Brandon Flora Dunlevy

Bio/Description

Profile

Brandon Flora Dunlevy (he/him) is a Ph.D. student in Princeton’s Department of Spanish & Portuguese. He comes from rural Brownsville, Pennsylvania, and he calls Appalachia his home. He holds an M.A. in Hispanic Studies and Latin American & Latinx Studies from the University of Pennsylvania, and an A.B. in Spanish & Portuguese and Latin American Studies from Princeton University (Alumni ’21). He is also a graduate of the Middlebury Summer Italian Institute. Brandon identifies as a first-generation low-income student and is a Princeton Presidential Fellow.

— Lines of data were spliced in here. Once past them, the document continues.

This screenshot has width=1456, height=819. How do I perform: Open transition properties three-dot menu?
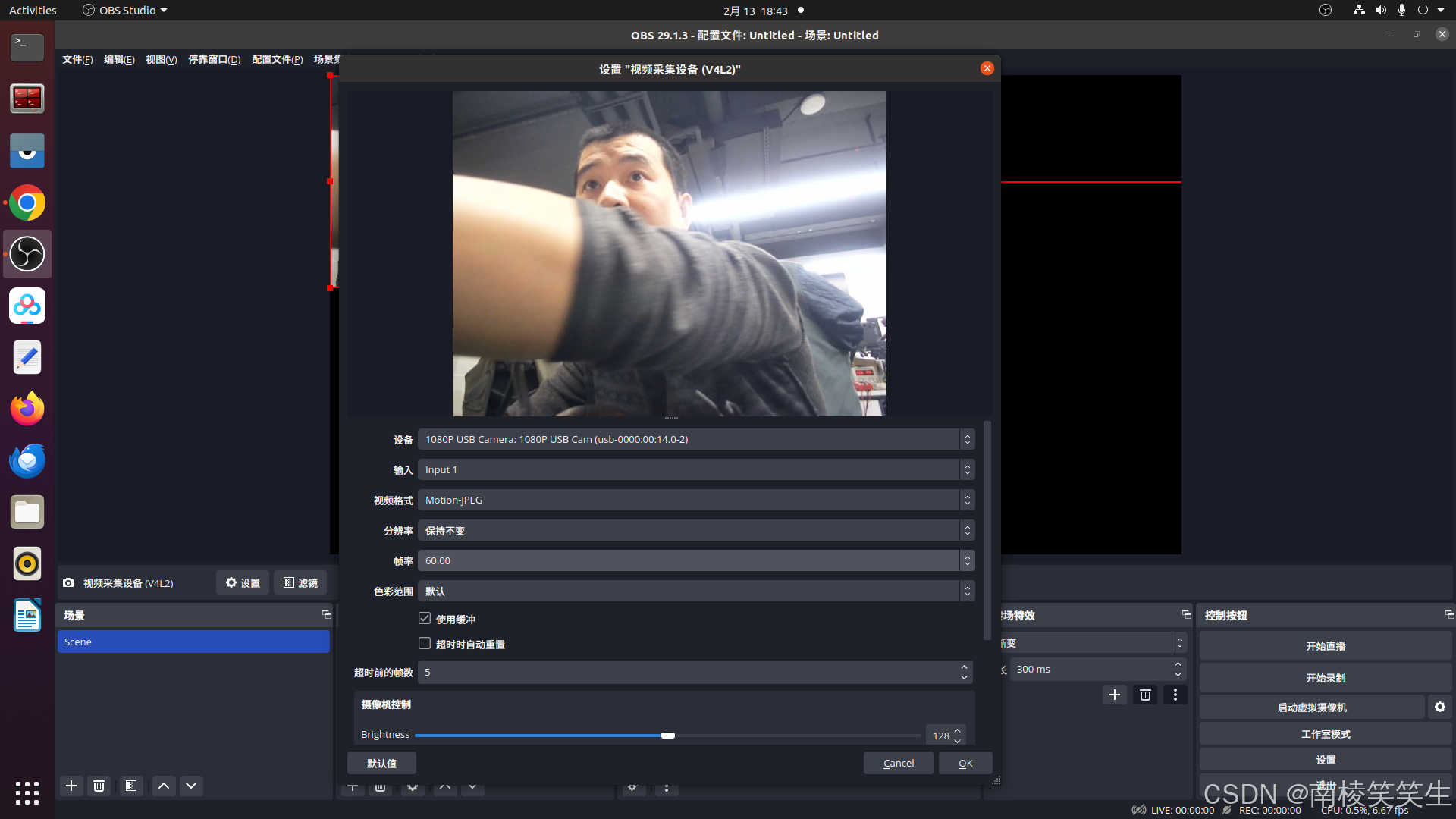[x=1175, y=695]
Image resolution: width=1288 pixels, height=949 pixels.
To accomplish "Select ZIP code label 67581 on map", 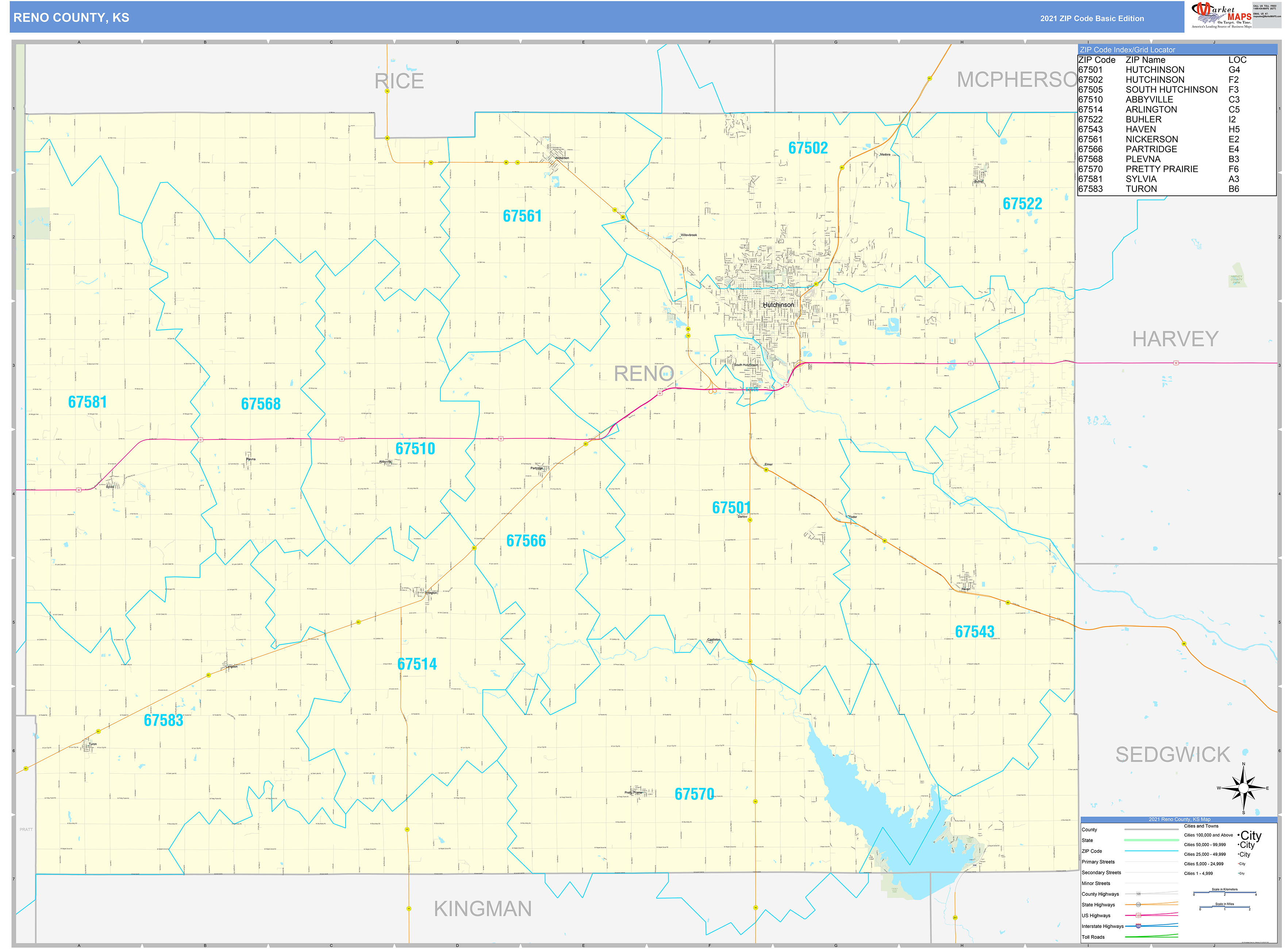I will tap(87, 402).
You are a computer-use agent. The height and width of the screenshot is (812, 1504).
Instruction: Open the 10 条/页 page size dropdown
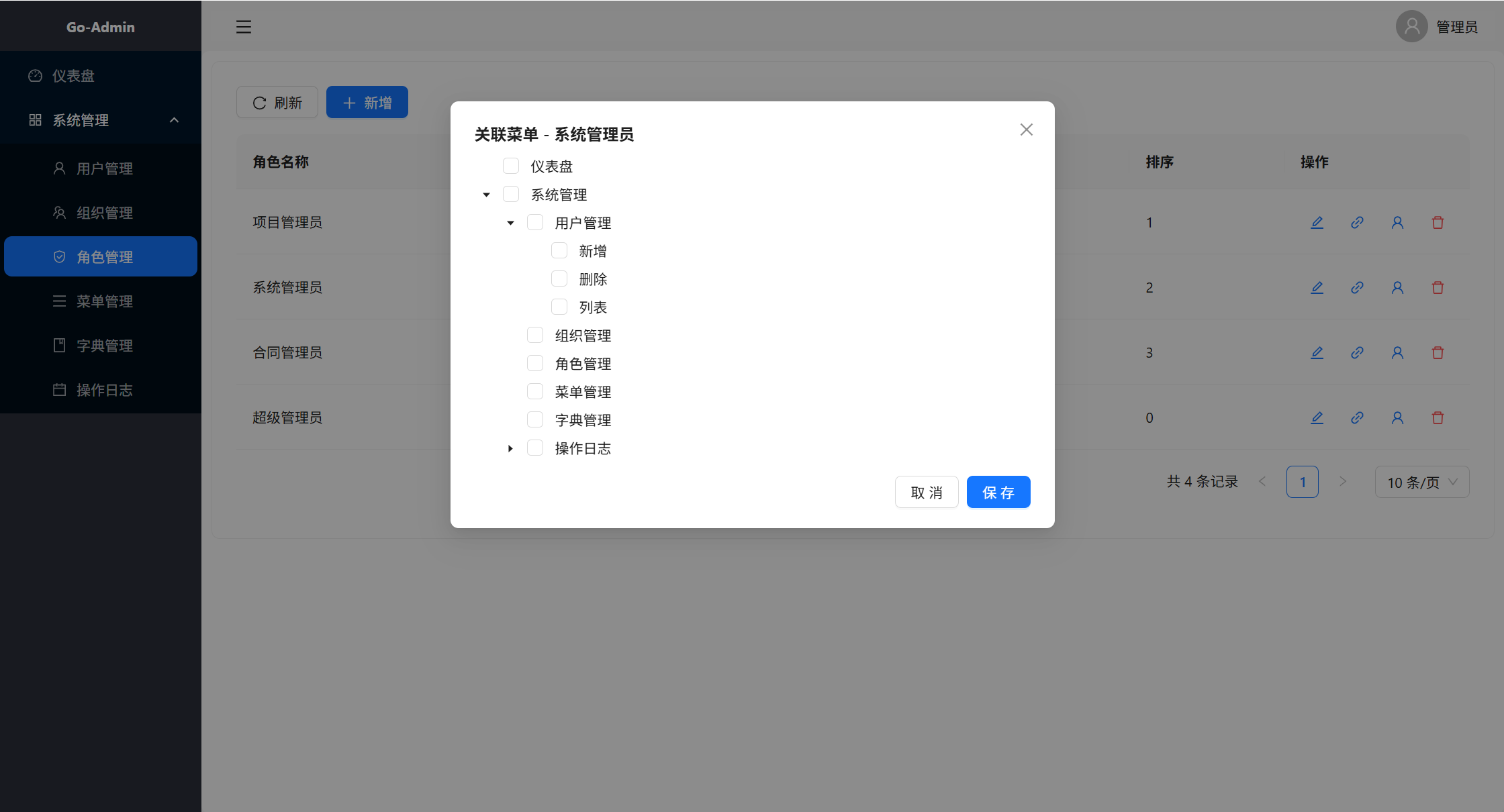[1421, 482]
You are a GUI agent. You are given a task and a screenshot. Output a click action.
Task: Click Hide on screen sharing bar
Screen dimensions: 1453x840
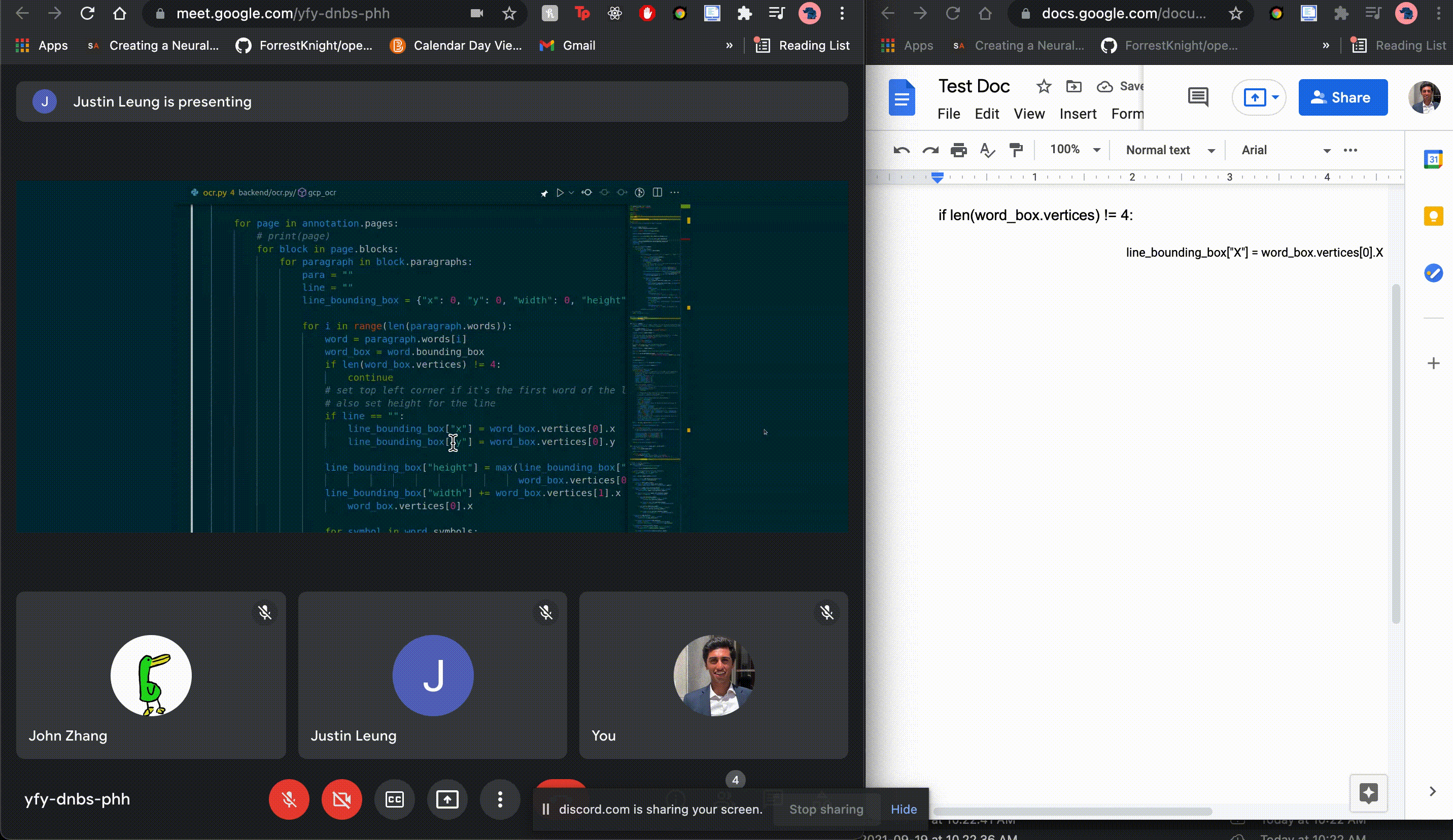click(x=903, y=809)
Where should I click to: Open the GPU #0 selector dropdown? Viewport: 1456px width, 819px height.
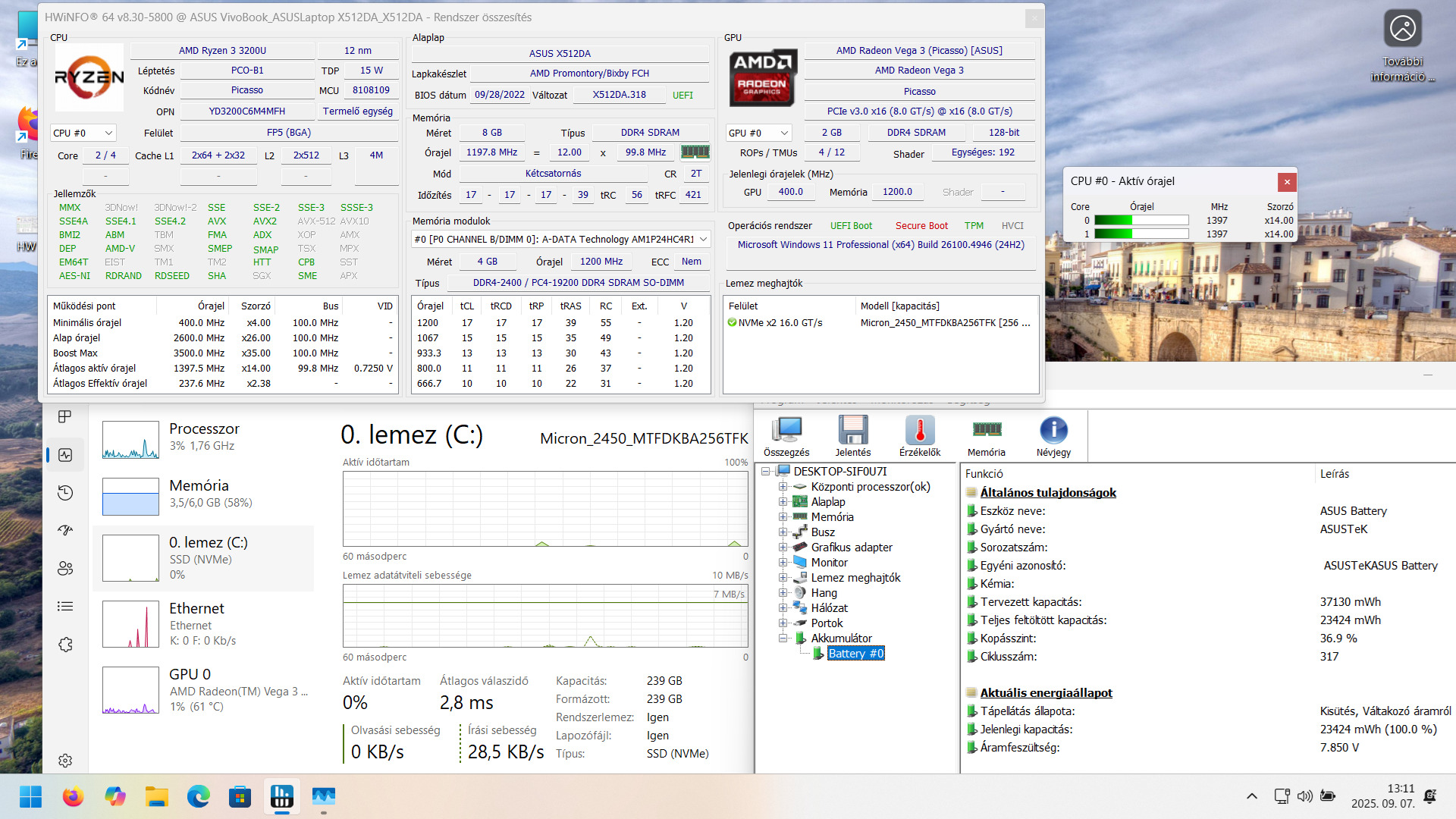coord(758,133)
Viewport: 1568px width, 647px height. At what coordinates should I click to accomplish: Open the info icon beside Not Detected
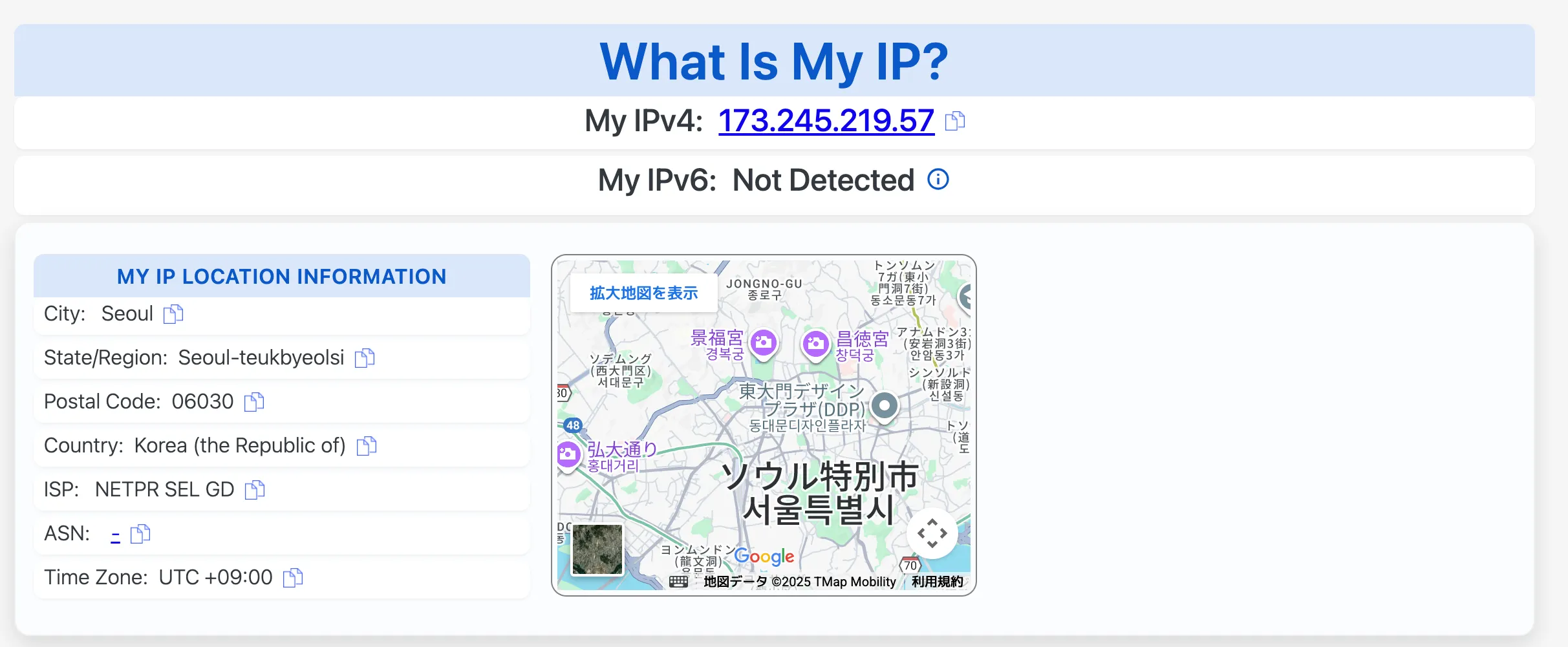938,179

Brandon’s research challenges the erasure of historically overlooked archival voices of resistance and connects them across the oceanic worlds of Early Modernity. Drawing from both literary and historical materials, he draws microhistories of enslaved and free individuals within Spanish & Portuguese colonial territories, seeking to understand the function of identity and social groups. Brandon especially analyzes manuscripts from Transpacific exploration, including Iberian slavery and manumission trials, to map kinship networks and mutual aid between Indigenous, Asian, and African peoples subjected to colonial domination. 

Brandon is invested in the ideas of archival liberation and archival justice, especially through the application of contemporary archival theory, and making materials accessible through digital humanities. Brandon’s undergraduate thesis Out of Sight, Out of Mind: Clandestinity, Resistance & Perceptions of Indigenous People in Castile (2021) was awarded the Ricardo A. Piglia Prize and the Stanley J. Stein Prize.

Brandon further welcomes collaboration in Queer studies, Indigenous studies, African American studies, Medieval studies, translation, paleography, and digital humanities. Brandon values mentorship, especially connecting with other FGLI students and those interested in language or history. He enjoys all things nature and hiking, and he loves to spend any free time outside or cooking with peers.